Pull out every line in the rows below that contains the word "size". The match is case-sensitive.

##### Input

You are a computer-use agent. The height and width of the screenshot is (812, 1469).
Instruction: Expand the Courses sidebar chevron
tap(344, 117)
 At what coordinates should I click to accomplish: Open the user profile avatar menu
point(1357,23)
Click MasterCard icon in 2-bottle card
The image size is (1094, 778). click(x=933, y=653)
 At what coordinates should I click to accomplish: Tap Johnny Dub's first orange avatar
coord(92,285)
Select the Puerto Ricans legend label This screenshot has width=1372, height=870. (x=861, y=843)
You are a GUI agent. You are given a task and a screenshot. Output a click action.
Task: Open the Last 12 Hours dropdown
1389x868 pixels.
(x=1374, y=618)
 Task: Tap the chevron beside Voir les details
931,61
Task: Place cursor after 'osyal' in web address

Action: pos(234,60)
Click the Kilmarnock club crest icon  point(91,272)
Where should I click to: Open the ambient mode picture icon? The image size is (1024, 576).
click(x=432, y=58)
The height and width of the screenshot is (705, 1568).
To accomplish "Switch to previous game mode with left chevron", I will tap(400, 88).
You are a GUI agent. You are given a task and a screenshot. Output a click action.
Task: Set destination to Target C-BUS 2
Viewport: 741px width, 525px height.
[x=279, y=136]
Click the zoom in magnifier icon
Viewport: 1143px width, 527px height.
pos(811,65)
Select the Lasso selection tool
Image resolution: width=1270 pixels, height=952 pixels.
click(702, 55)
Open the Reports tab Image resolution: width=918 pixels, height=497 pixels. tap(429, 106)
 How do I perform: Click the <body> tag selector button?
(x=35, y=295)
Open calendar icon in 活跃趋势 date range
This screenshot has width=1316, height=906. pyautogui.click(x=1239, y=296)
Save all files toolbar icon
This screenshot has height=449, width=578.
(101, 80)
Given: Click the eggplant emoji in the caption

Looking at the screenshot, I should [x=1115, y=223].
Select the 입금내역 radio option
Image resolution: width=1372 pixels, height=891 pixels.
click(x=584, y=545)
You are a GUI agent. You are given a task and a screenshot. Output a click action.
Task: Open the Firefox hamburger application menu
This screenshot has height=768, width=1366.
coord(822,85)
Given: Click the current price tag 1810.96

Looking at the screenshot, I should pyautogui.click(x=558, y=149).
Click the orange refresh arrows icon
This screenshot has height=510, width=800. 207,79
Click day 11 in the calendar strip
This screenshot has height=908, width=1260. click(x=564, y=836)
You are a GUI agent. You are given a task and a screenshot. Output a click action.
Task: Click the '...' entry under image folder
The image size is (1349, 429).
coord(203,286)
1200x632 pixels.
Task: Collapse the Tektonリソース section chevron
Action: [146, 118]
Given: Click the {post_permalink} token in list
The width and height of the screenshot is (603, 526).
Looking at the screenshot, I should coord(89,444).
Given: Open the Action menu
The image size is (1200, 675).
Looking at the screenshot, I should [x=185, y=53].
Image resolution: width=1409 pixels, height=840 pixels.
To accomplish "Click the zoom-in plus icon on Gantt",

##########

__The response__:
The image size is (1094, 778). click(x=933, y=653)
Where should I click to: Open the ambient mode picture icon? The image size is (1024, 576).
The image size is (1349, 429).
The image size is (1200, 675).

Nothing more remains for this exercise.